According to Sundquist, his character Frank, who sustained a disability via a lost limb, was depicted without a prosthetic. Sundquist described the depiction of his character using crutches instead of a prosthesis as "groundbreaking and revolutionary."

===Filming===
Production for Mech Cadets took place at Polygon Studios' facilities in Japan and its overseas subsidiaries, Polygon Pictures Malaysia and Polygon Studios India. 170 people including 120 animation artists were involved in the series' production. While production took place predominantly in Japan, creative talents from North America and Europe also assisted with the production, with Zoom being used to facilitate collaboration.

==Release==
Mech Cadets premiered on Netflix on August 10, 2023.

==Reception==
Meredith Hobbs Coons of The A.V. Club gave Mech Cadets a critical review, writing that the show's creators "tried to create a family-friendly animated television program by adapting a comic-book series, and made it so deeply sanitized for mass consumption that it's hard to imagine it appealing to anyone."

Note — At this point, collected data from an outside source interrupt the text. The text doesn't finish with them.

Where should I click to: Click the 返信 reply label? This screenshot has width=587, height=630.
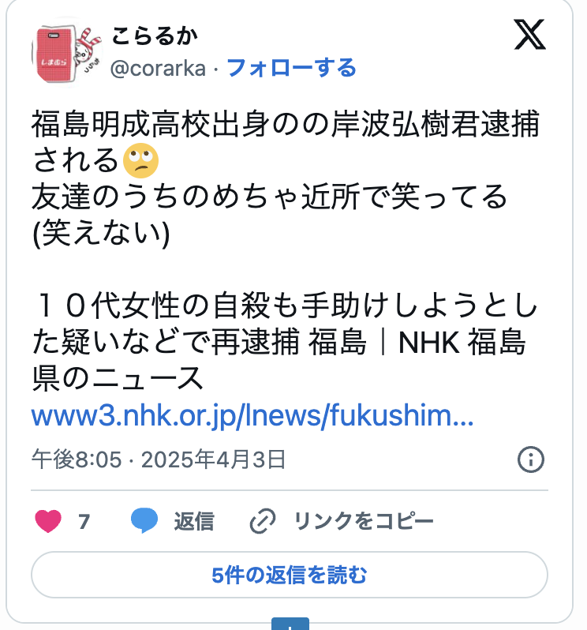pyautogui.click(x=194, y=522)
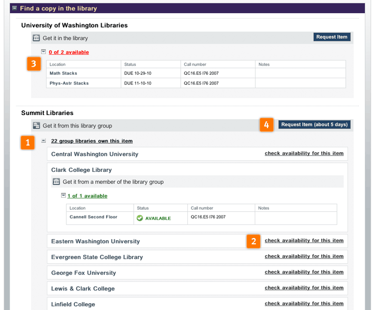Click the building icon beside 'Get it from a member'
Image resolution: width=378 pixels, height=310 pixels.
click(x=56, y=182)
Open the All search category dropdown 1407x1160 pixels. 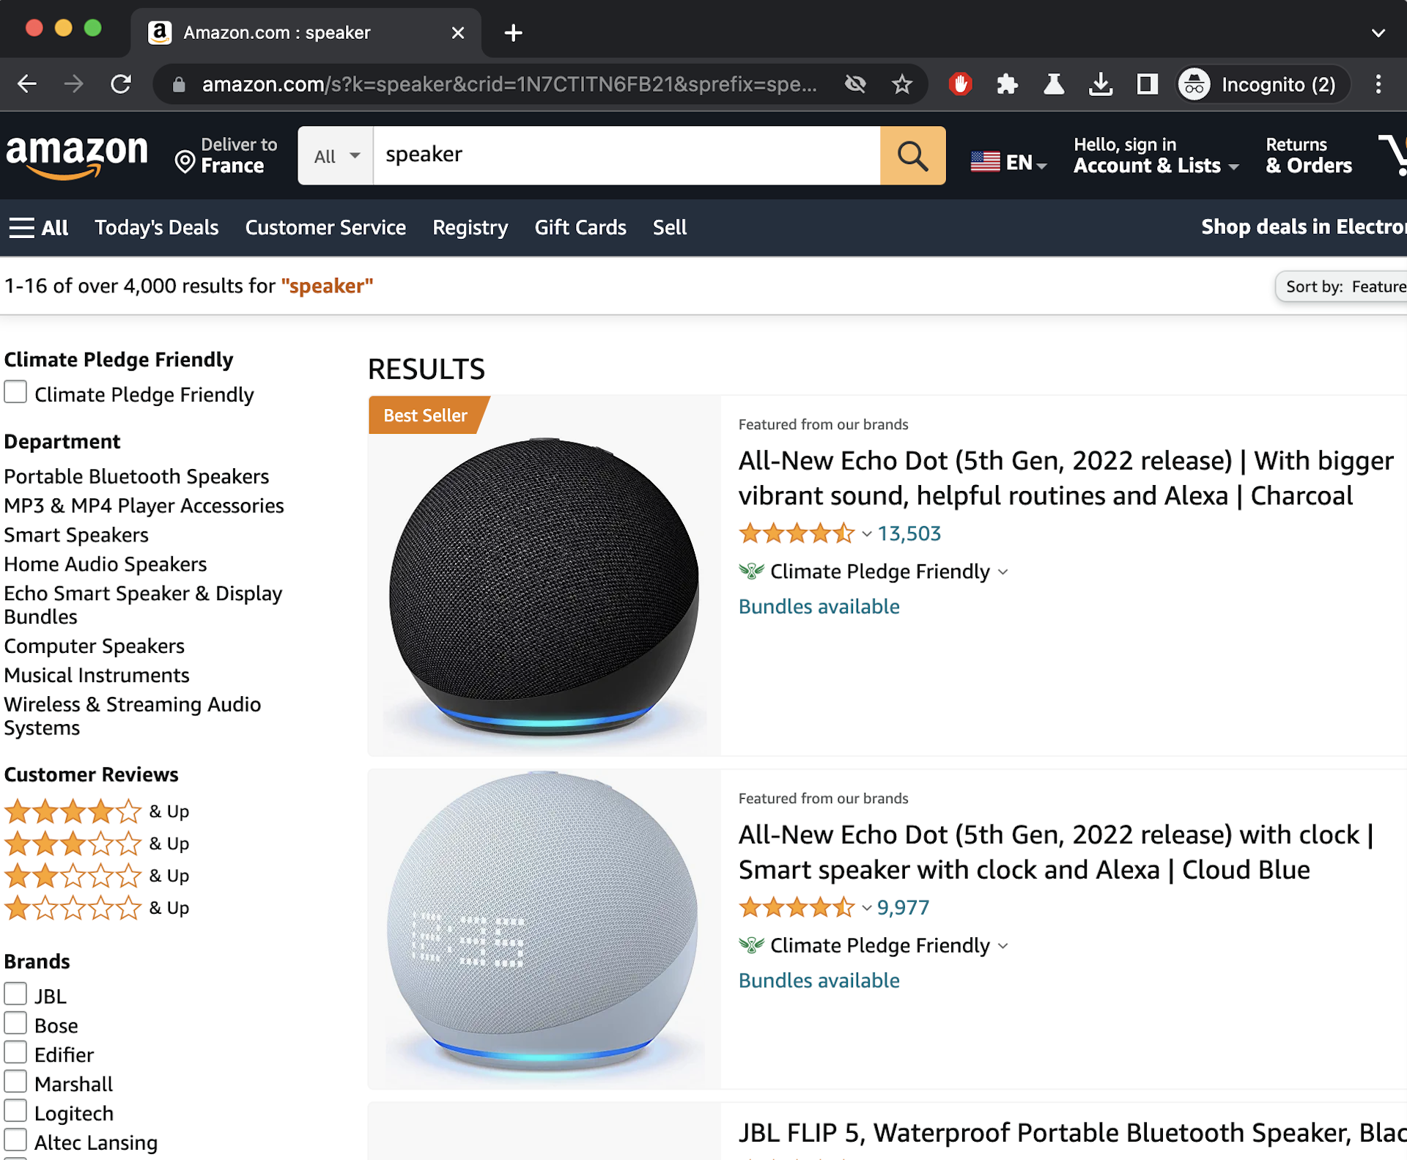[335, 155]
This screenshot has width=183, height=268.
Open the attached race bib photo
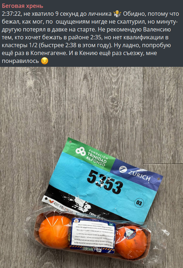(91, 167)
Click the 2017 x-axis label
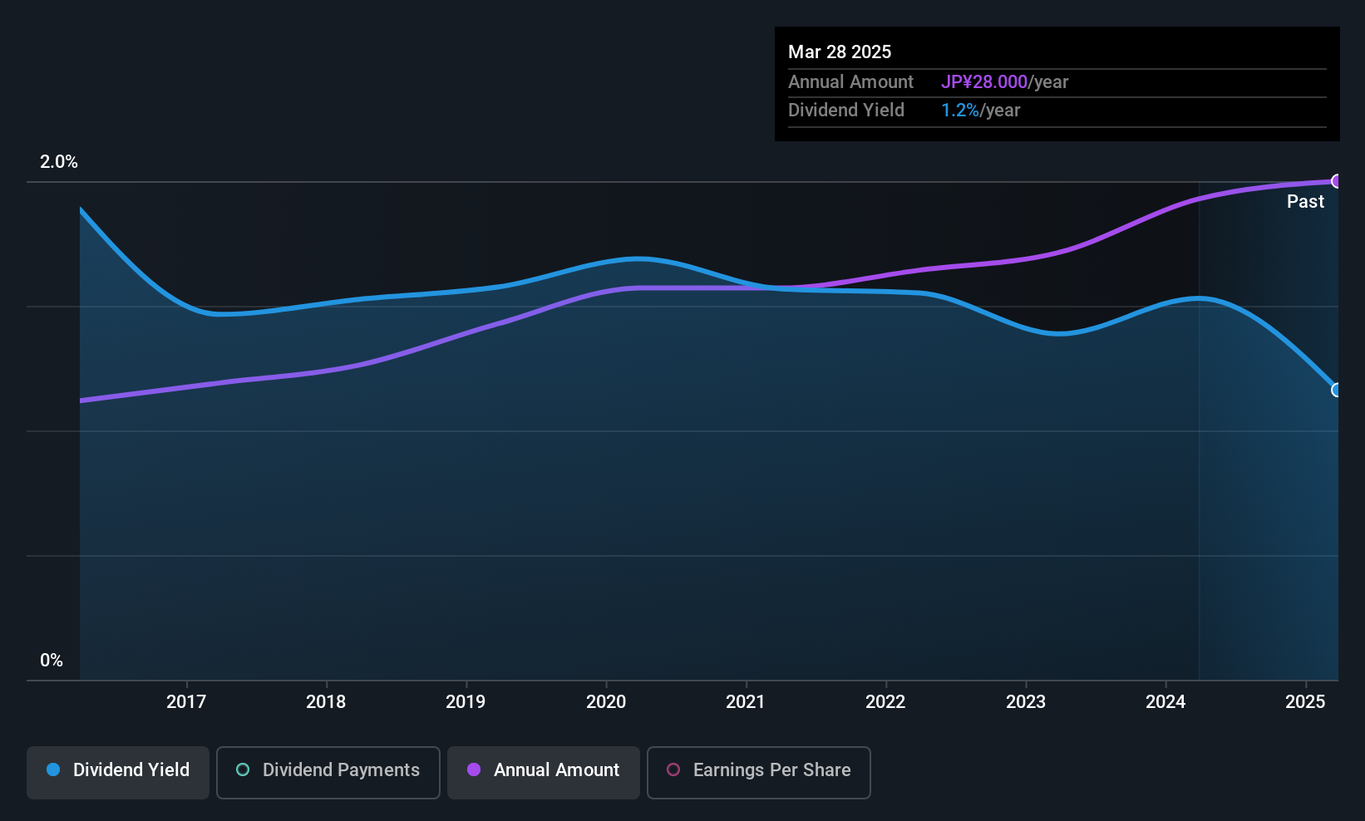The width and height of the screenshot is (1365, 821). (x=186, y=701)

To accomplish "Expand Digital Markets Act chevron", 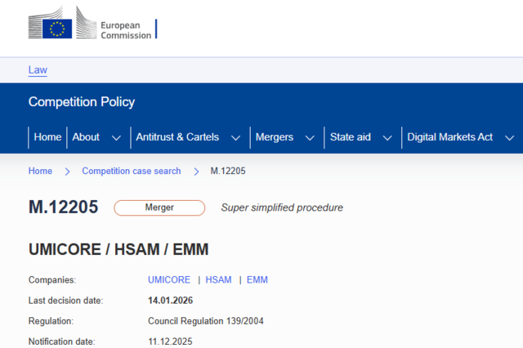I will click(x=509, y=138).
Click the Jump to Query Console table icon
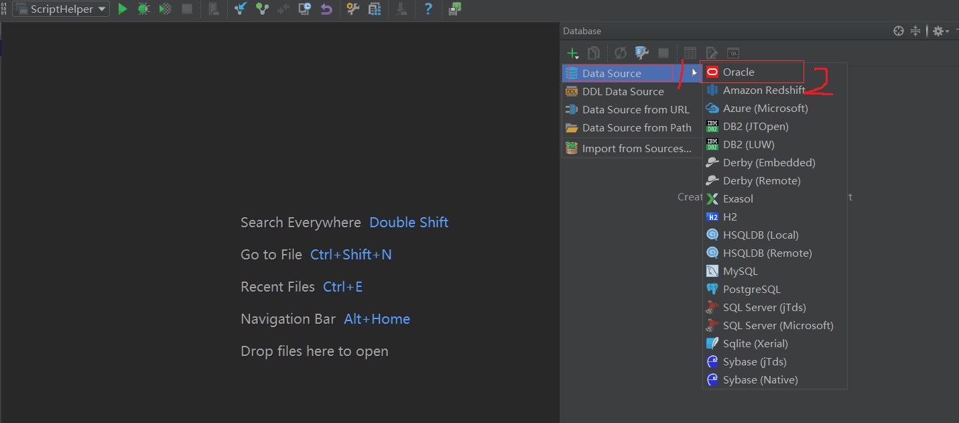 click(x=690, y=52)
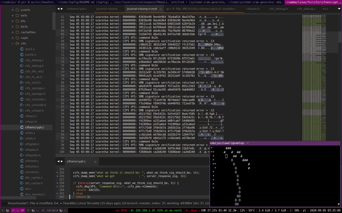Expand the ceph folder

click(13, 38)
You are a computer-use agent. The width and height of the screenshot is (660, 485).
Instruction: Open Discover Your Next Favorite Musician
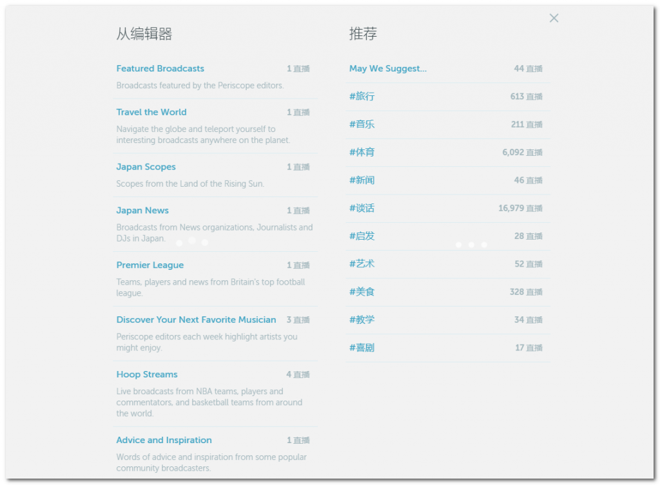pos(196,320)
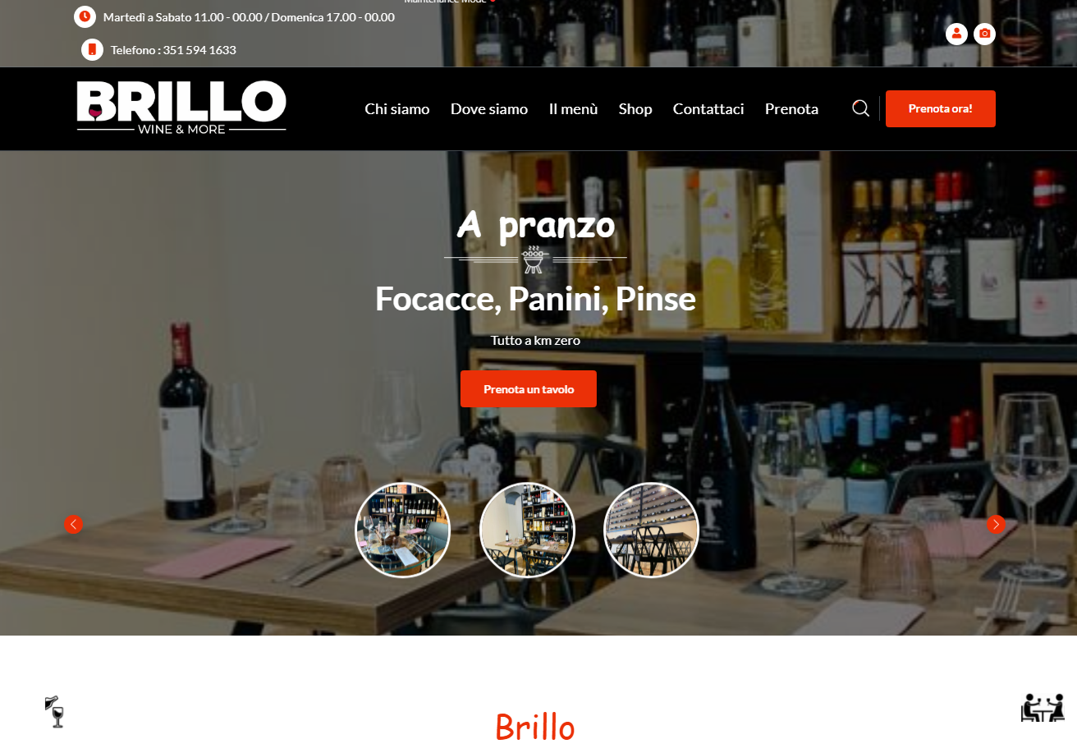Click the clock icon beside opening hours
The width and height of the screenshot is (1077, 753).
click(85, 16)
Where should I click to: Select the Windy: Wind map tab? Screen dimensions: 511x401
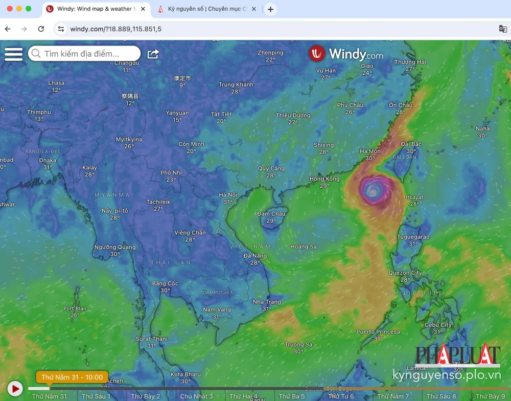coord(92,9)

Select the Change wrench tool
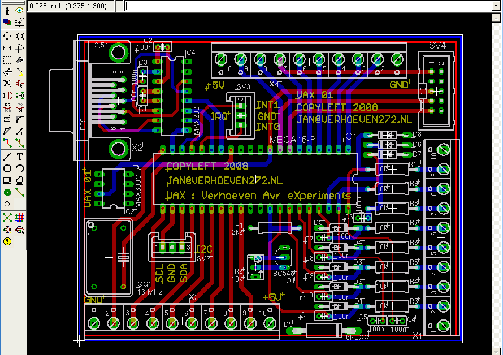tap(20, 60)
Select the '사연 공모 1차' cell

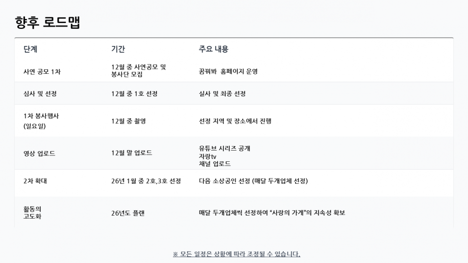point(42,71)
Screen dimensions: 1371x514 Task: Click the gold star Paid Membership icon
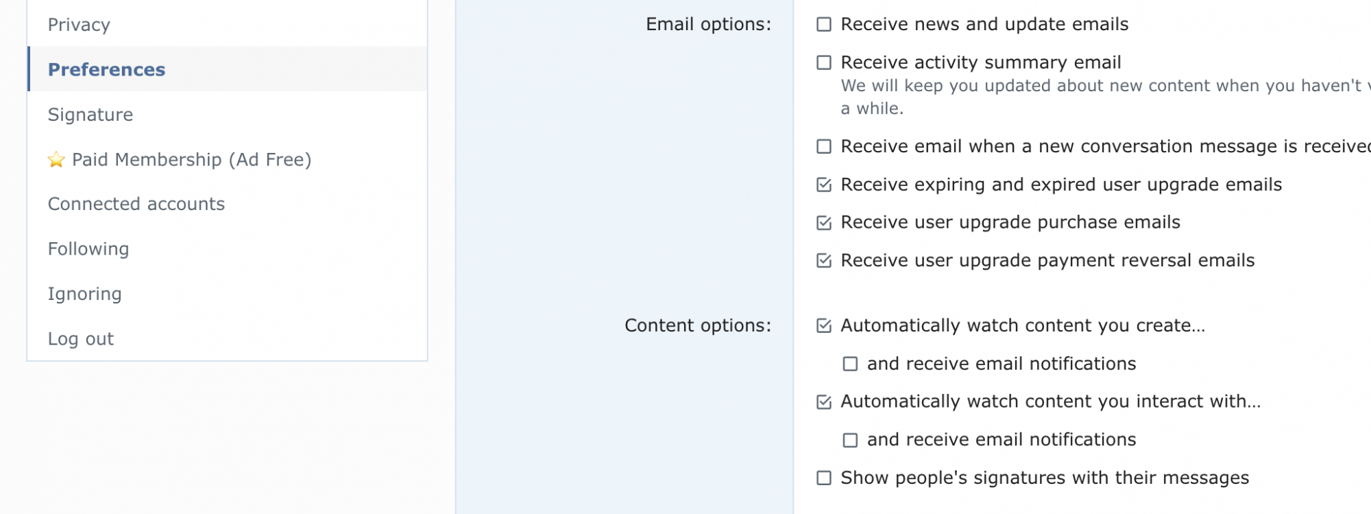56,160
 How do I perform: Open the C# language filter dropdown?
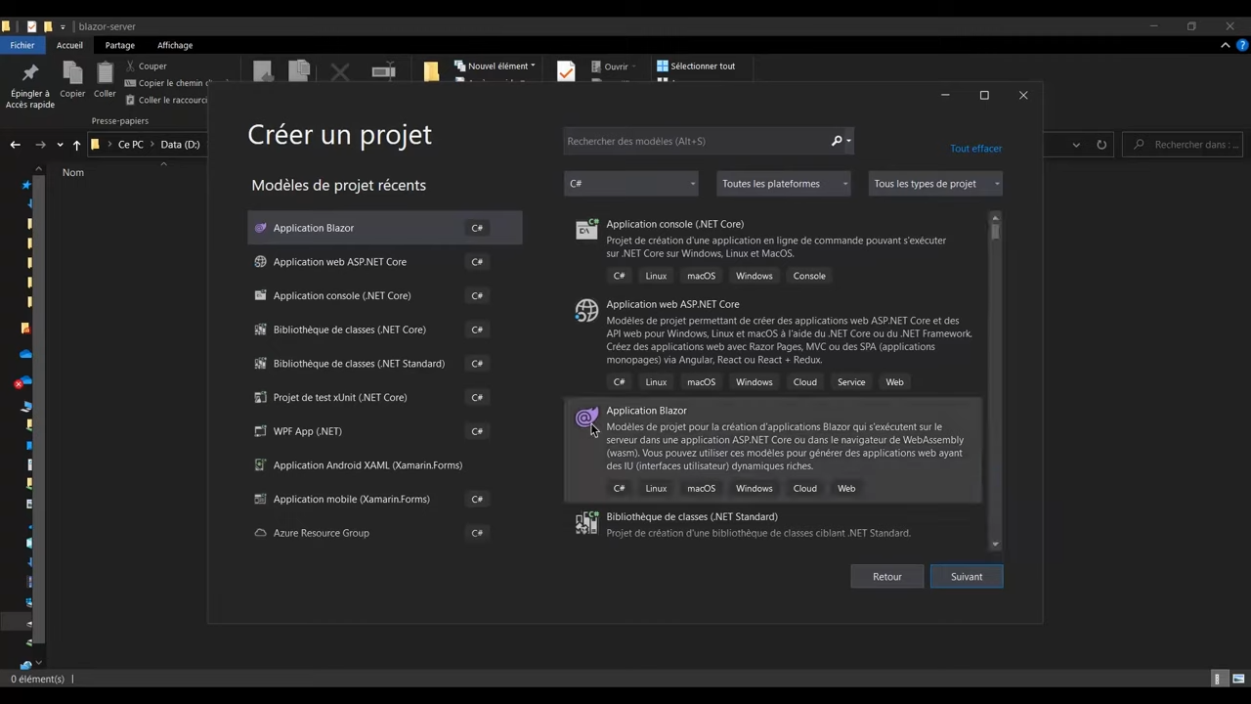630,183
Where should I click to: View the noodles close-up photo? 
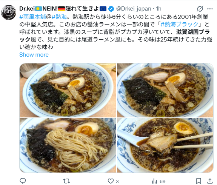68,145
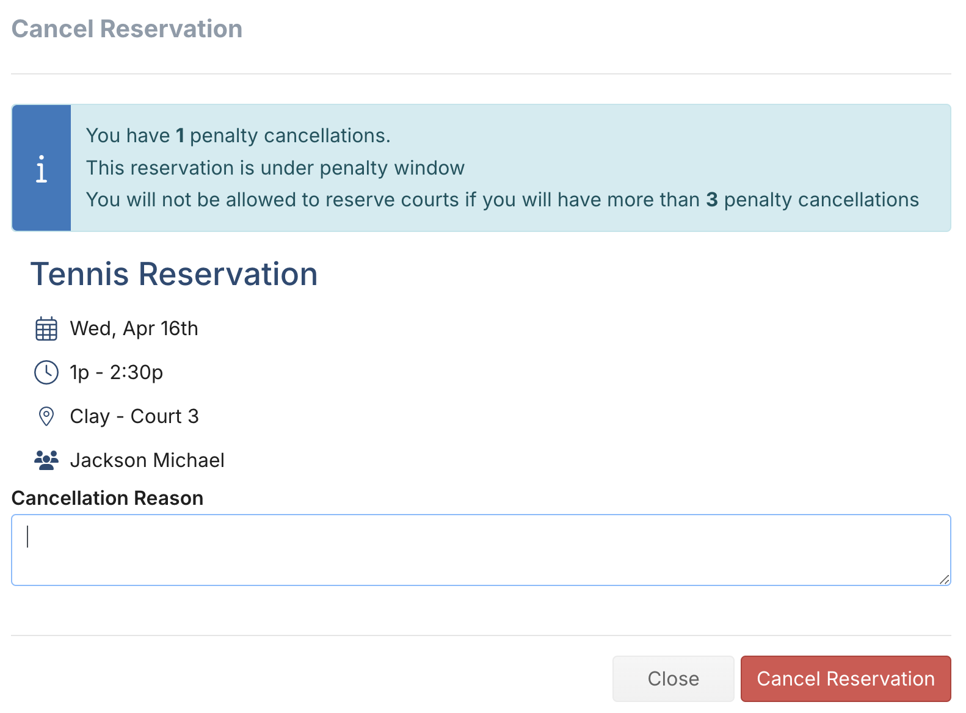This screenshot has height=713, width=966.
Task: Click the Cancel Reservation dialog title
Action: coord(127,29)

Peter Martin of Everything But Horror gave Mech Cadets a positive review, praising the show's structure and "wonderfully-diverse characters." He continues that the show is an easy binge and builds to a satisfying conclusion but leaves room open for a second season.

Anjali Sharma of Midgard Times awarded the series five out of ten stars, describing it as a "cosmic struggle between ambition and acrimony." She praised the performance of the main cast members Daniel Dae Kim, Ming-Na Wen, Brandon Soo Hoo, and Debra Wilson. Sharma was critical of the diversity casting and the show's lack of clear target audience.

Sneha Jaiswal of Abstract AF awarded the series six out of ten stars, describing it as "fun colorful series for kids. However, older viewers hoping for a Transformers-like exciting plot will be left disappointed." She also criticised the quality of the animation. While Jaiswal opined that Mech Cadets could focus more on merit, she praised the series for emphasizing the "importance of team building, hard work, friendships, and family."

Fraser Fernandes of TheReviewGeek gave the series seven out of ten stars, describing the series as a "poignant tale of expectations, sacrifice and duty." He praised the character development of the main cast and the thematic focus on morality, sacrifice and duty. Fernandes also praised the animation for matching the theme and tone of the show, and the quality of the soundtrack.